(Collection entries)

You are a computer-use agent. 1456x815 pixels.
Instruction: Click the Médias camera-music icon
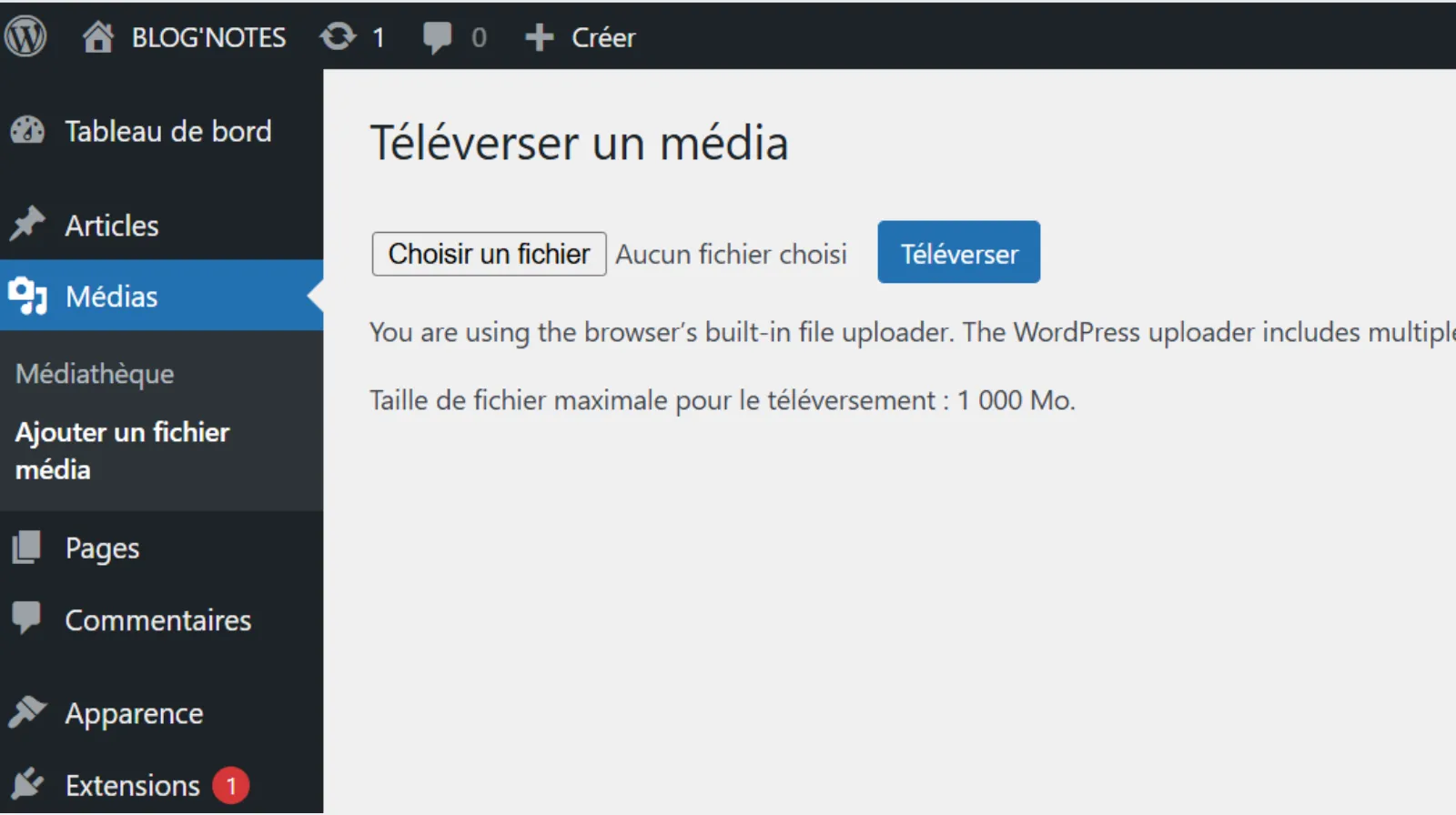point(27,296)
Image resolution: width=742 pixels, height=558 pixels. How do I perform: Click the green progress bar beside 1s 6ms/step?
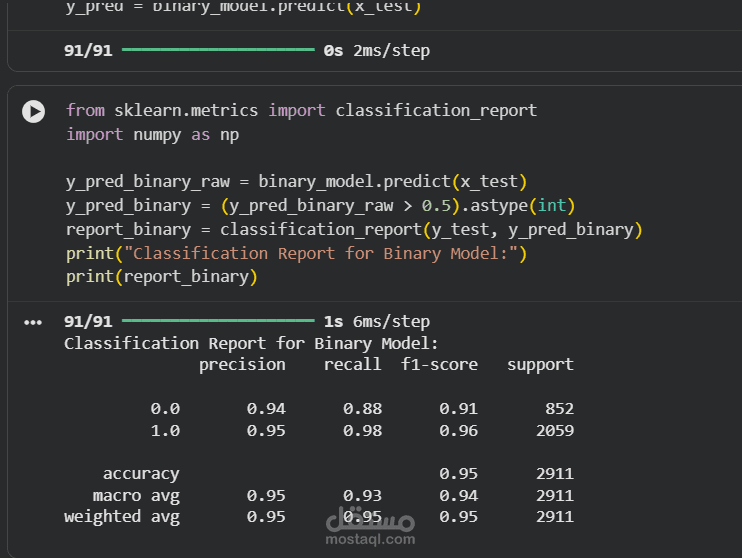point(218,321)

◆ **Work item**
Could you transcribe the records above exactly, leaving out any pictures?

◆ **Finished exercise**
You are a computer-use agent. 1456x815 pixels.
Instruction: Click the Médias camera-music icon
point(27,296)
Image resolution: width=742 pixels, height=558 pixels. How do I perform: Click the green progress bar beside 1s 6ms/step?
point(218,321)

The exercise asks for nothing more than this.